In the early days of trading, buying and selling on the stock exchange was a game for the rich and powerful. Your average blue-collar worker didn't know anything about the stock market and often didn't even know how to go about entering the market. Thanks to the internet, anybody with enough money to open an account can participate in the stock market. With online trading, your average person, who would never have used a stock broker in the past, can log on and trade stocks with a few clicks of a mouse.
Stocks are traded at a stock exchange, such as the traditional New York Stock Exchange, where trades are conducted on the trading floor in the style of an auction. Online stock trading is similar. In both cases, it is simply a market to connect people who want to buy stock with people who want to sell stock.

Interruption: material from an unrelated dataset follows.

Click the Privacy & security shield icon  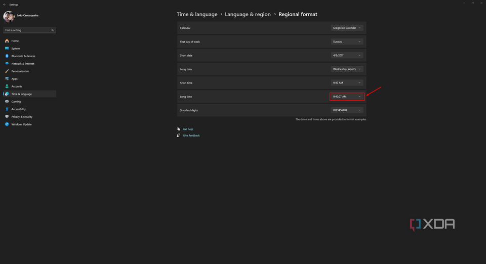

It involves two people, a buyer and a seller, agreeing on a price in an online stock exchange.
When doing online stock trading, some websites offer stock brokers who can assist you, whether by email, real-time chat or phone, but for the most part, the buyer and seller make their own decisions, do their own research and conduct the transactions on their own.
In buying a share, people are investing in the company for the future in the hopes that the company will be worth more then than now. The price of a share is dependent upon the state of the economy, the particular company's performance, and the attitudes of investors. When the company makes a profit, the stockholders can receive a dividend, usually paid out annually. In addition, if the company increases in value, so does the share held by the stockholders, meaning they would make a profit if they sold it.